Alex Lutz & Audrey Lami - Les feux de l'amour (sketch)

L'Humour comme Dissimulation et comme Libération

Alex Lutz, artisan de l'humour bien fait, fuit la vanne facile et l'interactivité envahissante. Il s'interroge sur l'obligation d'être drôle, revenant aux origines préhistoriques du rire et démontrant de manière formidable comment le rire a été inventé pour dissimuler nos peurs. Cette réflexion philosophique sur la nature de l'humour traverse le spectacle, offrant une profondeur inattendue.

Il aborde également le mouvement actuel de libération de la parole des femmes, rassurant : "Ne vous inquiétez pas messieurs, tout va bien se passer, ça n’empêchera pas l’amour, l’égalité ouvre des perspectives incroyables." Ce message, prononcé par ce féministe convaincu après un sketch tordant sur la goujaterie et la mauvaise foi de certains hommes, témoigne de son engagement et de sa vision d'une société plus juste.

Un Artiste Complet et Inclassable

Alex Lutz n'est pas seulement un humoriste au texte soigné. Il est un mime, un imitateur, un as de la métamorphose et, presque, un chanteur. Sa carrière témoigne de cette polyvalence : des sketches cultes de "Catherine et Liliane" à son rôle récompensé par un César dans "Guy", en passant par sa participation à de nombreux films et la mise en scène de spectacles pour d'autres artistes.

Son précédent one-man-show s'achevait sur le pastiche d'un spectacle équestre. Cette fois, l'artiste n'est plus dans l'allégorie pure. Son compagnon animal, Nilo, et la thématique du cheval noir, qui pourrait évoquer une forme de dressage ou de contrôle, apportent une dimension nouvelle. Le spectacle, élégamment mis en scène par Tom Dingler, invite à être heureux et à se pardonner. Alex Lutz refuse d'être "une catin de la rigolade", et c'est un vrai bonheur de le retrouver sur scène, dans un troisième spectacle inédit qui s'annonce comme une expérience marquante.

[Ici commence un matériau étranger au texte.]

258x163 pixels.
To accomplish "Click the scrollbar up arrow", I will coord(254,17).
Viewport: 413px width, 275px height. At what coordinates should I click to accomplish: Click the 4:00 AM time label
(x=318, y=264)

Le spectacle "Sexe, grog et Rocking-chair", présenté au Cirque d'Hiver, est une œuvre audacieuse qui, par sa force évocatrice et sa dimension quasi existentielle, se classe à part dans le paysage humoristique. Il est rare de sortir d'un seul-en-scène avec, à la fois, le sourire aux lèvres, le cœur serré et des images plein la tête. Alex Lutz, avec son style inimitable, nous offre une création qui résonne longtemps après le lever de rideau, une invitation à explorer nos propres souvenirs, nos propres absences, et à trouver la beauté dans l'imperfection.